Mustard greens are a staple culinary ingredient in many cultures around the world. They are especially rich in calcium -- 581 milligrams in one pound of the greens -- and unlike spinach and Swiss chard, mustard greens don't contain excessive amounts of oxalic acid, so the calcium is readily absorbed by the body. In addition, iron, potassium, folic acid, and vitamins a, B, and C are all plentiful in the mustard leaves.

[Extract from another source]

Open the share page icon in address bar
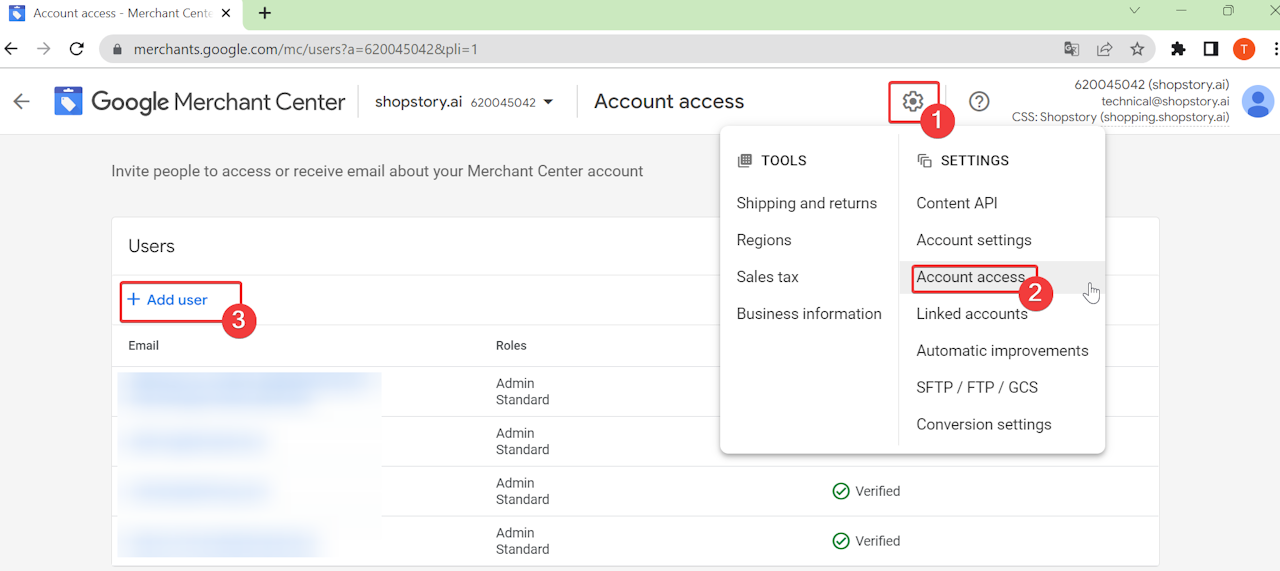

As an endnote, in The Incredible Secrets of Mustard (Avery Publishing Group), Marie Nadine Antol discusses the use of mustard plants as a technique to leach toxic contaminants out of Brownfield sites. In the 1930s and 1940s, Russian scientists identified mustard as an indicator plant growing profusely over underground deposits of valuable metals. They thought the knowledge would be beneficial for mining companies, but as it turns out, "Brassica juncea, common brown mustard, is the champion at sucking lead, chromium, cadmium, zinc, and copper from the soil." Based on the research of plant biologist Ilya Raskin, Rutgers University partnered with a new company named Phytotech to bring the "phytoremediation" technique to market. With more than 30,000 contaminated sites in the United States alone, mustard has some important work to do. Seek out a copy of Antol's engaging book for more history, lore, medicinal information, and recipes highlighting mustard's essential role in world affairs.